◆ Directions: Below are records; count how many of their lines contain the string "dashed", and give only that number.
▼▼▼
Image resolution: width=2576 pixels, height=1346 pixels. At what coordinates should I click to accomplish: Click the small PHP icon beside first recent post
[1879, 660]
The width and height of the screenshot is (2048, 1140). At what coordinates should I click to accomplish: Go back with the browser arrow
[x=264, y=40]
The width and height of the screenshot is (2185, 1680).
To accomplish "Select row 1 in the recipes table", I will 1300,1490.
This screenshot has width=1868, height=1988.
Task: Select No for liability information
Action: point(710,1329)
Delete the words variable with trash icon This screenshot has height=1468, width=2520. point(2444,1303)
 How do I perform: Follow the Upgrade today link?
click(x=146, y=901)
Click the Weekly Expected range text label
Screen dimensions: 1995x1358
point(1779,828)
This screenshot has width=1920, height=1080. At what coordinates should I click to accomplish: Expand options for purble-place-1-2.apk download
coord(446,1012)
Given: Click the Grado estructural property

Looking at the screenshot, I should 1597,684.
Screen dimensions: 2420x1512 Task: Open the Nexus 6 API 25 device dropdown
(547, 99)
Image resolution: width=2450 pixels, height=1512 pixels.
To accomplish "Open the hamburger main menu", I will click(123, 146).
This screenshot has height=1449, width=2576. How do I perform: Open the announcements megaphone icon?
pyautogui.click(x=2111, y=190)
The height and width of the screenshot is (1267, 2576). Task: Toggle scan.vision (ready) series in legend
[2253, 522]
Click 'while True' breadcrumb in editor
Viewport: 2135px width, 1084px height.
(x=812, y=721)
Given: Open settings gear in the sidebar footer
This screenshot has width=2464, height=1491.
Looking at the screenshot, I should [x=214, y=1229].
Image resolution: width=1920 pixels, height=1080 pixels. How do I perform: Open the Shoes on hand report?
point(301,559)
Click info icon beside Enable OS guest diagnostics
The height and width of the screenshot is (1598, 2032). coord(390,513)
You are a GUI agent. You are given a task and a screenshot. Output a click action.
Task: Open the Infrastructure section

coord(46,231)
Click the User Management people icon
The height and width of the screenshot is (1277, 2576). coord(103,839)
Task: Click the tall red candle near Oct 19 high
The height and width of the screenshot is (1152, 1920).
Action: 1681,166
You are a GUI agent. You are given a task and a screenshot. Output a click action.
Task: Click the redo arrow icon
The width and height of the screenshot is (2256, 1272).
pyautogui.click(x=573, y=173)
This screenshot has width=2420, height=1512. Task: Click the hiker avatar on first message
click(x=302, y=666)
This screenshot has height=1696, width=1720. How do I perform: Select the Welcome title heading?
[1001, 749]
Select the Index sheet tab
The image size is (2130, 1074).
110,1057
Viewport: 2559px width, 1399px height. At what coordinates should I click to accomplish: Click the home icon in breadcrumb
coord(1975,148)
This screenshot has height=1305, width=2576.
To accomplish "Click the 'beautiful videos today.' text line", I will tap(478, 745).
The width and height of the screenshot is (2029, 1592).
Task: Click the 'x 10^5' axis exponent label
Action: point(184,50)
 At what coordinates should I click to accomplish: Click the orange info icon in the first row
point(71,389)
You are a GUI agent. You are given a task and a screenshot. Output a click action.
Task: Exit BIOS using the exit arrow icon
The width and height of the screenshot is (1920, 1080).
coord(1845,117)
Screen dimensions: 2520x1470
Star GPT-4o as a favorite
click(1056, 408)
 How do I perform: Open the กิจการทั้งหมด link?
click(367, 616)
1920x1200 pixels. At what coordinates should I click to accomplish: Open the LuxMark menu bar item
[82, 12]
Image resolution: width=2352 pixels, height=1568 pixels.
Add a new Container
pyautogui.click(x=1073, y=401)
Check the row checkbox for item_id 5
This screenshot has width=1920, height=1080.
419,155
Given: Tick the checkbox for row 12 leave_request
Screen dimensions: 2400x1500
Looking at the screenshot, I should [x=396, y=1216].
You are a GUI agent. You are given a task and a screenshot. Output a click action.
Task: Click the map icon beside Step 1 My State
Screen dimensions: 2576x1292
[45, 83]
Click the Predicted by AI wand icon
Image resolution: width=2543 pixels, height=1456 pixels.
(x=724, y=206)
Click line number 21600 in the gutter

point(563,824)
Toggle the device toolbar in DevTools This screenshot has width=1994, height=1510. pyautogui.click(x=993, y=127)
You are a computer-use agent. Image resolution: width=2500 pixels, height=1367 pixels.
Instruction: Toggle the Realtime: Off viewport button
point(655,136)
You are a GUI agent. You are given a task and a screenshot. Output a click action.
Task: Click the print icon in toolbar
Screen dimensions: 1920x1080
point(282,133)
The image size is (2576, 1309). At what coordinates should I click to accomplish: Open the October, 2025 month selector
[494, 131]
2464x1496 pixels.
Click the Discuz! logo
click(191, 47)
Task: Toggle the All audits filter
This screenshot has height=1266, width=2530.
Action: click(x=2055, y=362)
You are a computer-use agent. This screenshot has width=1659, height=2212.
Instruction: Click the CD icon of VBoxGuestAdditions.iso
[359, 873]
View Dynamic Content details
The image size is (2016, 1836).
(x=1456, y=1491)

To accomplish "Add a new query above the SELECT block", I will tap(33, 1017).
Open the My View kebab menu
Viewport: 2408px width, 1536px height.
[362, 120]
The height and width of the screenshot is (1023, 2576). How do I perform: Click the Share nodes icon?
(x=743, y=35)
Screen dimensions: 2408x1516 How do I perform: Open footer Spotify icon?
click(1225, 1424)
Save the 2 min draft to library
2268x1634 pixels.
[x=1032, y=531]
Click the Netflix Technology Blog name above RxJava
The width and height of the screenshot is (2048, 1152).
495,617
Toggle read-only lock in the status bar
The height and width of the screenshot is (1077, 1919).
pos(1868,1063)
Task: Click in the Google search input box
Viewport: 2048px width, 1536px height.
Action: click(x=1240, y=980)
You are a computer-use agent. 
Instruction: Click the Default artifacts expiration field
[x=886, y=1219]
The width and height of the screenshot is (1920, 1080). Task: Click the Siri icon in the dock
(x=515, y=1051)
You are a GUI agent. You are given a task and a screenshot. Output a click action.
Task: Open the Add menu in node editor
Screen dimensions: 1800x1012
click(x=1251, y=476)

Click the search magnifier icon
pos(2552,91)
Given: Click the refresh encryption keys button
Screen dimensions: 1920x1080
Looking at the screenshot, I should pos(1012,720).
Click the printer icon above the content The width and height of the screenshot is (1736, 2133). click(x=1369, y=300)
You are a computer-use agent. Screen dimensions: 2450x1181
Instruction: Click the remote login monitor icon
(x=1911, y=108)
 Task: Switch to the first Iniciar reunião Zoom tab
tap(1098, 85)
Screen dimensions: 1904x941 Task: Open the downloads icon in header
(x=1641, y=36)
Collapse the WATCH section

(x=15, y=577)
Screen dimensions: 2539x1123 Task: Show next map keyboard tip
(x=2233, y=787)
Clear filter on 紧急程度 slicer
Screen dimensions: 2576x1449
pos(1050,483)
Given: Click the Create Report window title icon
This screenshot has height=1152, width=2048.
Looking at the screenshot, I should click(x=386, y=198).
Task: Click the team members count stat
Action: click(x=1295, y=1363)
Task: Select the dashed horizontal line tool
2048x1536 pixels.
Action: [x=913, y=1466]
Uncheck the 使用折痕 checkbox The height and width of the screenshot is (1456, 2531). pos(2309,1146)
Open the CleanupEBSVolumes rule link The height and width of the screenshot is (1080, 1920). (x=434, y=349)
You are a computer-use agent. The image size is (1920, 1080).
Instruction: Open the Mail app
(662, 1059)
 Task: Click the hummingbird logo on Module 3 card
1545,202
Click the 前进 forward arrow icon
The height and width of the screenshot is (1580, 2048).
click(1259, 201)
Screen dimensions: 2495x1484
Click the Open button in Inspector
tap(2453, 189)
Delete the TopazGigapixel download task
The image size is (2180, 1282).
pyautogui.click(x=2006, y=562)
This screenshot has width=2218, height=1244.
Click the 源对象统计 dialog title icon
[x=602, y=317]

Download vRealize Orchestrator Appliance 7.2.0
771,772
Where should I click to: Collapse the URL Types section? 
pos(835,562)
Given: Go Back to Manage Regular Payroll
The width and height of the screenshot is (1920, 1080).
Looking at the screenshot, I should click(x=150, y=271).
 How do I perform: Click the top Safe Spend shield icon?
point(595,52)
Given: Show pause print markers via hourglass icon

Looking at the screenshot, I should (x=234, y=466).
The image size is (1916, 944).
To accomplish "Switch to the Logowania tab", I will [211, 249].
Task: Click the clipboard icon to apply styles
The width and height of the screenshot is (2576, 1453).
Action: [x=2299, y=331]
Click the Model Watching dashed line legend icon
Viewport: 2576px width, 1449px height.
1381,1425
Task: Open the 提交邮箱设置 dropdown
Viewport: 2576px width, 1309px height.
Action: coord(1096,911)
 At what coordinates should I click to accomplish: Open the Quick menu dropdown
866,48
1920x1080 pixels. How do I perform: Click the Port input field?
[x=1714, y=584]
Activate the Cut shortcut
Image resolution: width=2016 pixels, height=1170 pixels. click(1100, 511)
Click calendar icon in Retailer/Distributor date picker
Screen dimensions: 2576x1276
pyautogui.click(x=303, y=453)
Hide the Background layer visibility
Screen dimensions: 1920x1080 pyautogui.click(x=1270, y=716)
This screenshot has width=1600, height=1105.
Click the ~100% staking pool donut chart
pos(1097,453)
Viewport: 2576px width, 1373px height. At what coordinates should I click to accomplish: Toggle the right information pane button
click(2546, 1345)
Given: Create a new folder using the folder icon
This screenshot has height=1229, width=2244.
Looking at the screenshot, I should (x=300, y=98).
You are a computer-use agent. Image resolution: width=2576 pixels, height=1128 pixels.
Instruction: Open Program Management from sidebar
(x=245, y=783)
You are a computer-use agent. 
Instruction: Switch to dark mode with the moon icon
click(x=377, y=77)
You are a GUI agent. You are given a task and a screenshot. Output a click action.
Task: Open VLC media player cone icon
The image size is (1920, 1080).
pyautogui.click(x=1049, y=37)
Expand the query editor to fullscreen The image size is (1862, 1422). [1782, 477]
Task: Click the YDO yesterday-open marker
▲▲▲
◆ Response box: 2